Recorded data:
++++++
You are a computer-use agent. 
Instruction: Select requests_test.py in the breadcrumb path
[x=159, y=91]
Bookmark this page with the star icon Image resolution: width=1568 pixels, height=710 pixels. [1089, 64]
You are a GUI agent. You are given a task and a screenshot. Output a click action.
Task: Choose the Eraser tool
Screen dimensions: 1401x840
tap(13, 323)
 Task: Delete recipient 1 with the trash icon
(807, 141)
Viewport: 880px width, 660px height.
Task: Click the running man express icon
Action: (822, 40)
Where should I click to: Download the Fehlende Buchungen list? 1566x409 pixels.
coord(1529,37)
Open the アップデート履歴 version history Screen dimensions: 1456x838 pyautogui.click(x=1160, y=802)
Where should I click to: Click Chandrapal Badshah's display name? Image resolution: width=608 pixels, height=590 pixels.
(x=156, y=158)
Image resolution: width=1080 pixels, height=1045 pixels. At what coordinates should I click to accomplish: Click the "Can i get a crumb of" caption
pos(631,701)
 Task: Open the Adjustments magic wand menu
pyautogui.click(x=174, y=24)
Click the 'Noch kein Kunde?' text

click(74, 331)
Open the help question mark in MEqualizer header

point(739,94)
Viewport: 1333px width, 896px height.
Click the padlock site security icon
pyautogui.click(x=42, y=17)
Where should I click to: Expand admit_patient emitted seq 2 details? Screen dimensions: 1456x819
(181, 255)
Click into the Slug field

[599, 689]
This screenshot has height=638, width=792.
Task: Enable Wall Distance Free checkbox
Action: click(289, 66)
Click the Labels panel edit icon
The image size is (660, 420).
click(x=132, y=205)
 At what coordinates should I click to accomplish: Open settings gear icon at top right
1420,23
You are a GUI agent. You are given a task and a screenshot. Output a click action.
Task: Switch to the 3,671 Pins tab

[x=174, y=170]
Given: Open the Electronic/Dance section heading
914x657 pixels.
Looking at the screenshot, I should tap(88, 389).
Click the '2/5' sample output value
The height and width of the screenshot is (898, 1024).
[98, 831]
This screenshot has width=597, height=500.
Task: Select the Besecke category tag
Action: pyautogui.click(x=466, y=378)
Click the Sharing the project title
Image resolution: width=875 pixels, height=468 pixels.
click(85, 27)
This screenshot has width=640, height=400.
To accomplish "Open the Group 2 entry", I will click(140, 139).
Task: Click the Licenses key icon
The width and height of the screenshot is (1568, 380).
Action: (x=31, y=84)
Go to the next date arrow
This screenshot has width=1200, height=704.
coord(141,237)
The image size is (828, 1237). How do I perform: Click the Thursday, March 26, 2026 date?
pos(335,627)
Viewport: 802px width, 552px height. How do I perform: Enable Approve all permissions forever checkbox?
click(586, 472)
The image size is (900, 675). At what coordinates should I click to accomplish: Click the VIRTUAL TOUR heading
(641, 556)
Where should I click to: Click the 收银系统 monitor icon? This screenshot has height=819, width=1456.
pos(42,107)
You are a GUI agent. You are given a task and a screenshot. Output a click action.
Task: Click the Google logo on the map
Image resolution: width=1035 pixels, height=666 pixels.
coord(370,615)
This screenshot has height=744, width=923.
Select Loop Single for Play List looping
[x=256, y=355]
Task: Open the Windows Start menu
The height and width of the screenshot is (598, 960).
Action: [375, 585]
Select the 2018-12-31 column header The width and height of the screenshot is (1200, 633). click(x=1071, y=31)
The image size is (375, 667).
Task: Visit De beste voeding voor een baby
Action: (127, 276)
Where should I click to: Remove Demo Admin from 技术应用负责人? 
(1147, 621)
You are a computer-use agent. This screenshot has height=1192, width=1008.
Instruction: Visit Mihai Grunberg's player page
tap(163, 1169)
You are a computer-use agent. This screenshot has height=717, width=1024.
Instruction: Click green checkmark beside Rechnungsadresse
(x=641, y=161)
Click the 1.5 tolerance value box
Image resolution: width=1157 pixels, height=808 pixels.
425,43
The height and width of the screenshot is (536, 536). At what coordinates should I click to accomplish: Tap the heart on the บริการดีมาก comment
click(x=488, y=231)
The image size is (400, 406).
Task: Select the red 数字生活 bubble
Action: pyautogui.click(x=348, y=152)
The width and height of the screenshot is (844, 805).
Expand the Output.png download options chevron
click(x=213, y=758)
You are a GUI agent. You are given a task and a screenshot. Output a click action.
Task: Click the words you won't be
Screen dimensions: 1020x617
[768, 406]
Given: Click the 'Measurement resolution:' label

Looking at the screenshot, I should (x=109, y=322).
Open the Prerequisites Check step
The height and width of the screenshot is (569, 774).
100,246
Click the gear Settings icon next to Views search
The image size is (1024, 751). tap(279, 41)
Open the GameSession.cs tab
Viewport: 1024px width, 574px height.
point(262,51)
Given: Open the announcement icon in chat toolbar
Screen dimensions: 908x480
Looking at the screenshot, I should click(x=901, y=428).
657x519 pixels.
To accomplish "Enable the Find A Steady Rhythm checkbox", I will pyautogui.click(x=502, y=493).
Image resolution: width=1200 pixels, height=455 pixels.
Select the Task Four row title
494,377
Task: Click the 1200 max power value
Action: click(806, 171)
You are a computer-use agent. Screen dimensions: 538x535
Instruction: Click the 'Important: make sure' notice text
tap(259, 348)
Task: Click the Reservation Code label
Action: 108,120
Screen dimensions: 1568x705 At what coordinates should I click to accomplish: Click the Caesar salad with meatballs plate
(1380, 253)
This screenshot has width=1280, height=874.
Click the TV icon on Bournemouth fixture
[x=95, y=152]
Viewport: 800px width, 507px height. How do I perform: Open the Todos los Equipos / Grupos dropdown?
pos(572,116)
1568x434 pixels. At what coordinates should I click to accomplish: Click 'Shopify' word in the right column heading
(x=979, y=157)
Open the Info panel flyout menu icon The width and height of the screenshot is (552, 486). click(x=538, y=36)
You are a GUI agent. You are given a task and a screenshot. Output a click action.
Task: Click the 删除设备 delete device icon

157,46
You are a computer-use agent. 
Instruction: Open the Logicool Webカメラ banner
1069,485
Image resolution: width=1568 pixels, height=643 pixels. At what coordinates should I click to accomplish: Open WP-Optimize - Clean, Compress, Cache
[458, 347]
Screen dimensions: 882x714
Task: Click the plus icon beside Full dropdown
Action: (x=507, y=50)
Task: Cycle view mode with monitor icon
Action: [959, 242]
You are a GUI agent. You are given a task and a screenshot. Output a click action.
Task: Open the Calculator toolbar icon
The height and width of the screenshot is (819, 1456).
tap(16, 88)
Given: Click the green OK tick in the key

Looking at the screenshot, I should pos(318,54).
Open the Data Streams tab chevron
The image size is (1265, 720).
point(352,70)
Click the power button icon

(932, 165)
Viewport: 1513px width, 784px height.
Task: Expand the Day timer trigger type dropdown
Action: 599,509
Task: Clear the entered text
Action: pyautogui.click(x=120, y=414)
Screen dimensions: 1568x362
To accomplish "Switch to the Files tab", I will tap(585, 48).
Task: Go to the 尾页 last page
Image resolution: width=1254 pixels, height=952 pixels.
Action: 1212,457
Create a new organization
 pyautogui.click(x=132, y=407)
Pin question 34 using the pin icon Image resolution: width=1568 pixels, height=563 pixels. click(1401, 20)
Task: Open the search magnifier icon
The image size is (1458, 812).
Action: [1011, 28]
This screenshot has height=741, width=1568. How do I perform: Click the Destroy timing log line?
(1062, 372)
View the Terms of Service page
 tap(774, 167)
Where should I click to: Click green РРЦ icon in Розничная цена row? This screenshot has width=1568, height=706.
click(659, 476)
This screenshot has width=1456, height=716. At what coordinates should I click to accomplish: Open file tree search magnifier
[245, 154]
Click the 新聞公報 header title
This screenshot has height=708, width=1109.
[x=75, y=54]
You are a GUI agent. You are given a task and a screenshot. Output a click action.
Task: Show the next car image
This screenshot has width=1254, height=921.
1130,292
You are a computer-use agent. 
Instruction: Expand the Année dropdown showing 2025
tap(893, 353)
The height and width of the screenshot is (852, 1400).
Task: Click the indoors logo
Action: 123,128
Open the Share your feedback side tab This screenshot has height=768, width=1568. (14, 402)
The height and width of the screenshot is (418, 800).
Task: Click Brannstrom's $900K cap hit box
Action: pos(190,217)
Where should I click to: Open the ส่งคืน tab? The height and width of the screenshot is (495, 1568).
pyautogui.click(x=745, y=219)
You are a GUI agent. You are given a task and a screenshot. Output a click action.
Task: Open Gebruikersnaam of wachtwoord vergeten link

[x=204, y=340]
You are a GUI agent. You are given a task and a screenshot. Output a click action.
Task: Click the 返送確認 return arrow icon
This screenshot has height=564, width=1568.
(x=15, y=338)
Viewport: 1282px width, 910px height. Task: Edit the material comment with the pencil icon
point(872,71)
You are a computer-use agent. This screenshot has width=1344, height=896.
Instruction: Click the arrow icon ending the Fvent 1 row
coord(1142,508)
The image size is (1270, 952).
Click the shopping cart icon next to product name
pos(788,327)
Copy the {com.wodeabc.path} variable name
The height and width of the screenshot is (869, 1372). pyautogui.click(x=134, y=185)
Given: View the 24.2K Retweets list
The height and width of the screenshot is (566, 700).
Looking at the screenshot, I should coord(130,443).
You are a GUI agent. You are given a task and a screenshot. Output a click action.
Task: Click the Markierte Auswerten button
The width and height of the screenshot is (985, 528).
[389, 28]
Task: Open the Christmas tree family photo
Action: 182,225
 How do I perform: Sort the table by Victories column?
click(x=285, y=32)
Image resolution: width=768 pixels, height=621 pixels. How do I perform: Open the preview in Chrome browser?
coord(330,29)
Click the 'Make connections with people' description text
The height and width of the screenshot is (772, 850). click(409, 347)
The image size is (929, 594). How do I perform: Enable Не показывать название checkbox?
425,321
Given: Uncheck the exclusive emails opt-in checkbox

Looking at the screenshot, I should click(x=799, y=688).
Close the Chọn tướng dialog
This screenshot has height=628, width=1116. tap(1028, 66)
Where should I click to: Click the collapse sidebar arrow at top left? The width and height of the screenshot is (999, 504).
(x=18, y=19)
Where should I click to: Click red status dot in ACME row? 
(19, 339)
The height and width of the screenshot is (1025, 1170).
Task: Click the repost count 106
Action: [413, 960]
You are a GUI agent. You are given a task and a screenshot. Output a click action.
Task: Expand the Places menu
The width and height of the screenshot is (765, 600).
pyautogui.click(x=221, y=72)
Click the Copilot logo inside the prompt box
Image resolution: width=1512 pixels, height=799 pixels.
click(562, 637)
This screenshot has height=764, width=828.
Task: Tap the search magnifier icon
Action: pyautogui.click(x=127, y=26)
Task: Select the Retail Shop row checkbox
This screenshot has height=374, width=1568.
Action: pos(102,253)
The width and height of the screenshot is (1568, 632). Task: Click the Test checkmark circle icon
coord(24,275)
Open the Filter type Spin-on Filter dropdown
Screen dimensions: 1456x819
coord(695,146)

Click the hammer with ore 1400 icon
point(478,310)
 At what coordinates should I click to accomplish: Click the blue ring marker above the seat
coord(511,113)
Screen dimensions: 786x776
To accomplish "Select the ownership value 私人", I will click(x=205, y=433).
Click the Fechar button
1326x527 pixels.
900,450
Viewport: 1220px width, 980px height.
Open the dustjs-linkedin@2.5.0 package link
++++++
Given exercise: Copy the records above word for word, starting at the line containing "Image resolution: width=768" and ending at the line containing "point(478,310)", with both of those lines included.

Solution to this task:
Image resolution: width=768 pixels, height=621 pixels. How do I perform: Open the preview in Chrome browser?
coord(330,29)
Click the 'Make connections with people' description text
The height and width of the screenshot is (772, 850). click(409, 347)
The image size is (929, 594). How do I perform: Enable Не показывать название checkbox?
425,321
Given: Uncheck the exclusive emails opt-in checkbox

Looking at the screenshot, I should click(x=799, y=688).
Close the Chọn tướng dialog
This screenshot has height=628, width=1116. tap(1028, 66)
Where should I click to: Click the collapse sidebar arrow at top left? The width and height of the screenshot is (999, 504).
(x=18, y=19)
Where should I click to: Click red status dot in ACME row? 
(19, 339)
The height and width of the screenshot is (1025, 1170).
Task: Click the repost count 106
Action: [413, 960]
You are a GUI agent. You are given a task and a screenshot. Output a click action.
Task: Expand the Places menu
The width and height of the screenshot is (765, 600).
pyautogui.click(x=221, y=72)
Click the Copilot logo inside the prompt box
Image resolution: width=1512 pixels, height=799 pixels.
click(562, 637)
This screenshot has height=764, width=828.
Task: Tap the search magnifier icon
Action: pyautogui.click(x=127, y=26)
Task: Select the Retail Shop row checkbox
This screenshot has height=374, width=1568.
Action: pos(102,253)
The width and height of the screenshot is (1568, 632). Task: Click the Test checkmark circle icon
coord(24,275)
Open the Filter type Spin-on Filter dropdown
Screen dimensions: 1456x819
coord(695,146)

Click the hammer with ore 1400 icon
point(478,310)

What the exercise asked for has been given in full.